When you are ready to release the packages, you must follow the following steps:

  1. Run pnpm changeset and follow the prompt. For versioning, always follow the SemVer standard.
  2. Commit the newly generated file in your branch and submit a new Pull Request(PR). Changesets will automatically detect the changes and post a message in your pull request telling you that once the PR closes, the versions will be released.
  3. Find someone to review your PR.
  4. Merge the Pull request into main. A GitHub action will automatically trigger and update the version of the packages and publish them to [npm]https://www.npmjs.com/). A tag will also be created on GitHub tagging your PR merge commit.

Troubleshooting

Github

Make sure you're Git is clean (No pending changes).

npm

Make sure GitHub Action has write access to the selected npm packages.

Compilation

If the packages failed to compile, it's easier to debug without executing the full release flow every time. To do so, instead, execute the following command:

pnpm build

By default, packages compilation output will be in their respective dist directory.

Linting errors

If you got linting error, most of the time, they can be fixed automatically using eslint . --fix, if not, follow the report provided by pnpm lint.

Commands

From the project root, you have access to many commands, the main ones are:

dev

Build the packages for development and link them to be called from the local terminal.

pnpm dev

build

Build the packages for release.

pnpm build

test

Run the packages unit tests.

pnpm test

lint

Lint the packages files.

pnpm lint

changeset

To use when you want to publish a new package version. Will display a prompt to fill in the information about your new release.

pnpm changeset

clean

Clean the packages (delete dist folders, clear caches, etc..)

pnpm clean

reset

Reset the monorepo installation (delete dist folders, clear caches, delete node_modules folders, etc..)

pnpm reset

CI

We use GitHub Actions for this repository.

The configuration is in the .github/workflows folder and the build results available here.

We currently have 2 builds configured:

Changesets

This build run on a push on the main branch, and if theirs a file present in the .changeset folder, will publish the new package version on npm.

CI

This build will trigger when a commit is done in a PR to main or after a push to main and will run build, lint-ci and test commands on the source code.
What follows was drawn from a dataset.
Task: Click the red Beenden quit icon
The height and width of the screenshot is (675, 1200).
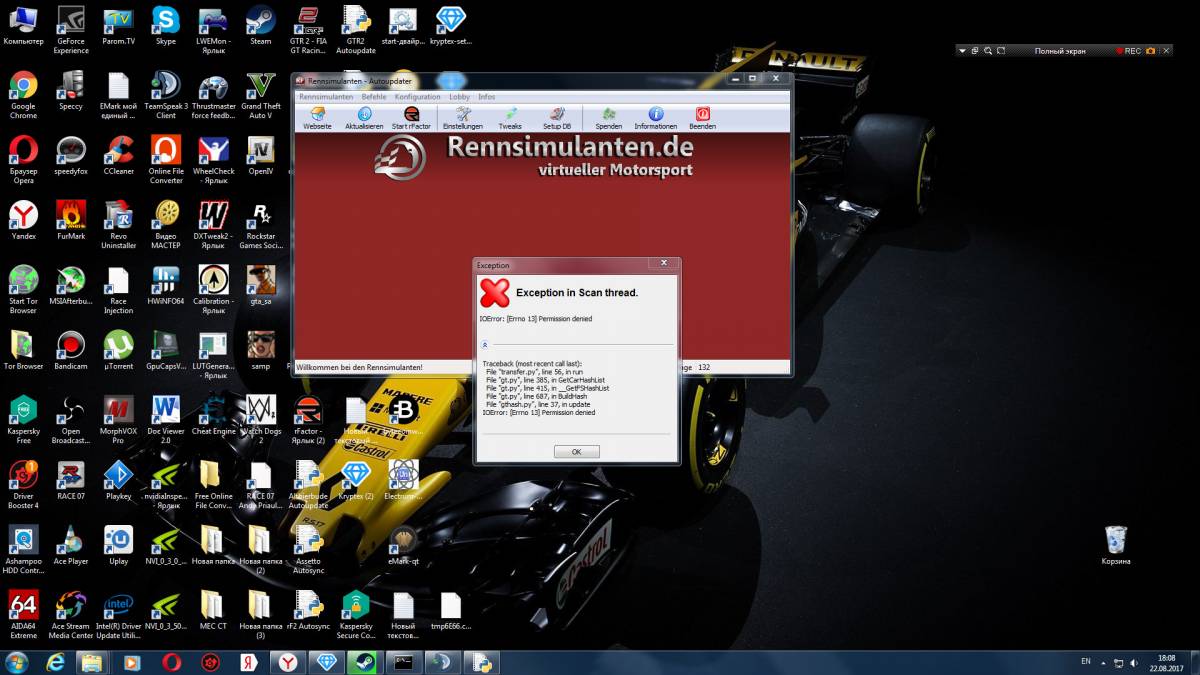Action: [702, 118]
Add a new package to the monorepo

There are a few steps to add new packages to the monorepo.

Before you add a new package, please read the GSoft GitHub guidelines.

Create the package

First, create a new folder matching the package name in the packages folder.
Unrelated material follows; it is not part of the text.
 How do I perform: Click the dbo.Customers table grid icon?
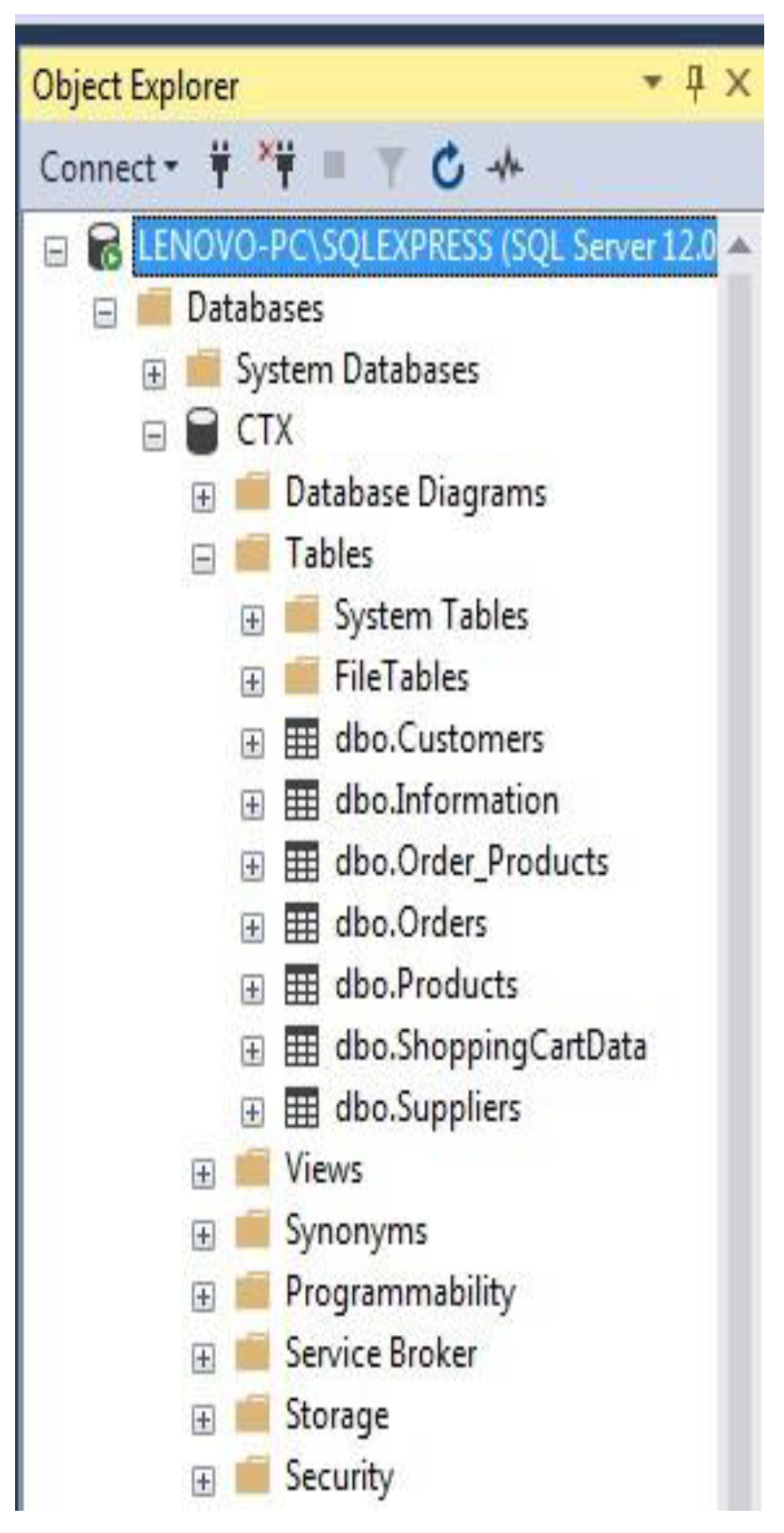coord(302,739)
Open a terminal, navigate to the newly created folder, and execute the following command:

pnpm init

Answer the CLI questions.

Once the package.json file is generated, please read again the GSoft GitHub guidelines and make sure the package name, author and license are valid.

Don't forget to add the npm scope "@workleap" before the package name. For example, if the project name is "foo", your package name should be @workleap/foo.

Make sure the package publish access is public by adding the following to the package.json file:

{
  "publishConfig": {
    "access": "public"
  }
}

Dependencies

npm dependencies and peerDependencies must be added to the package own package.json file.